Exercise details: Your output should be exactly the lines from the one containing "165x139 pixels. At" through the final line of the records, both included, with every picture left out.

Input data:
::::

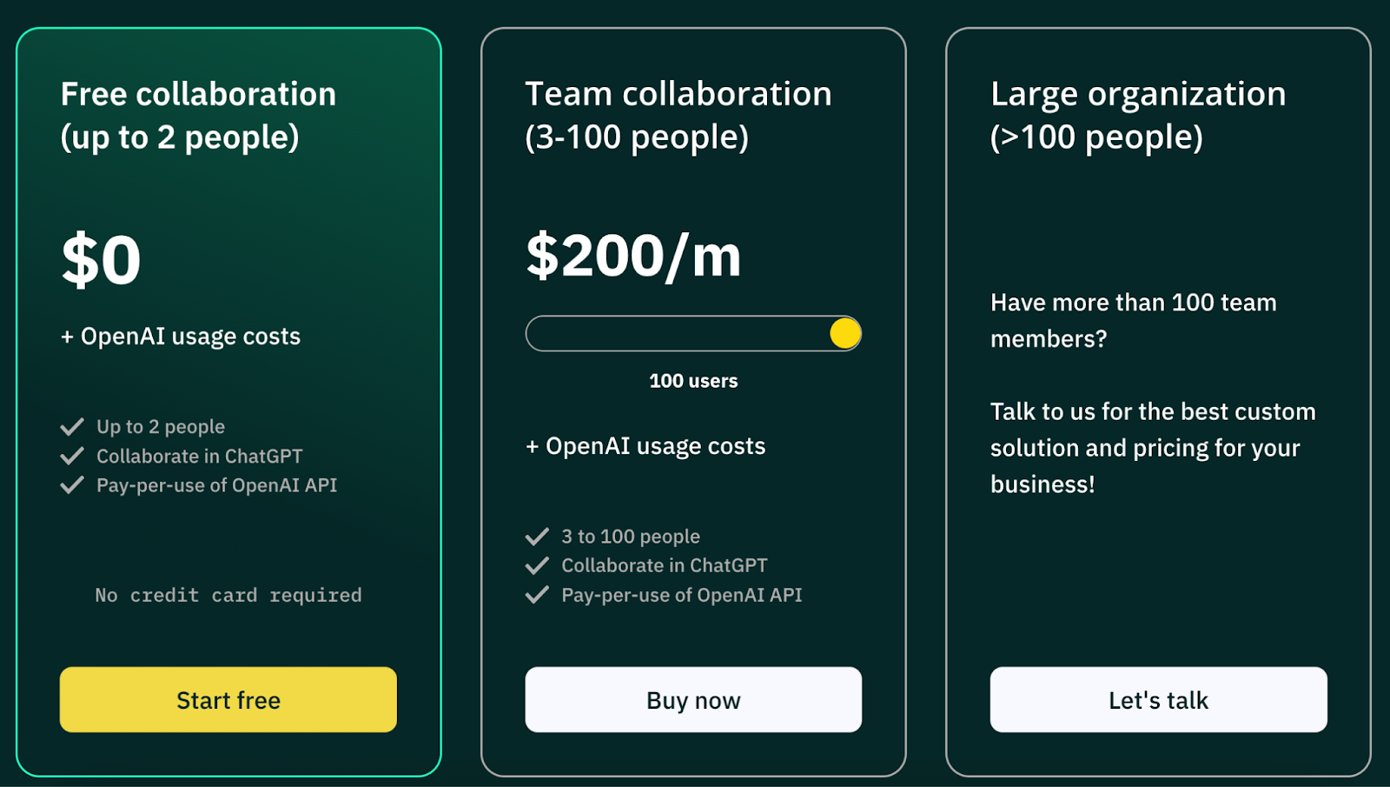Click "+ OpenAI usage costs" in the Team plan
The height and width of the screenshot is (787, 1390).
point(645,446)
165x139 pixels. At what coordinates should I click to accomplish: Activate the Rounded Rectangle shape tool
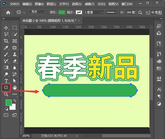point(6,88)
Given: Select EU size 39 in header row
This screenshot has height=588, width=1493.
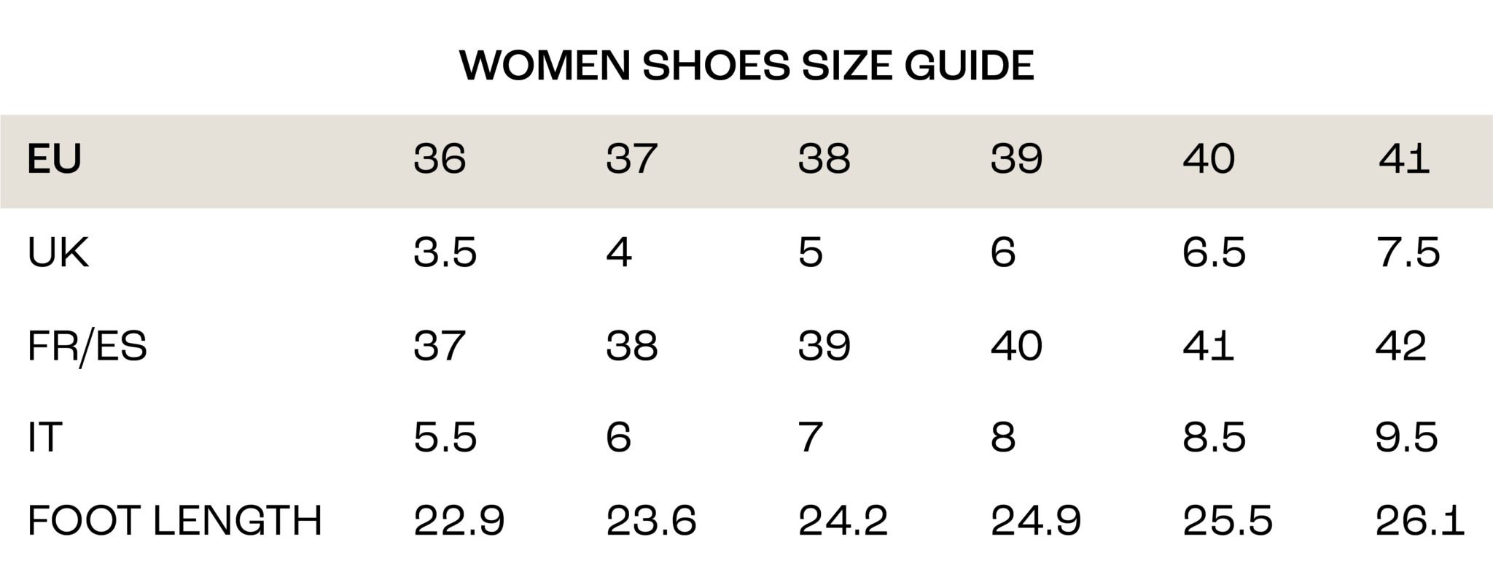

::::

Answer to this problem:
165x139 pixels. At what coordinates should I click to accomplish: Activate the Rounded Rectangle shape tool
point(6,88)
Given: Select EU size 39 in header row
This screenshot has height=588, width=1493.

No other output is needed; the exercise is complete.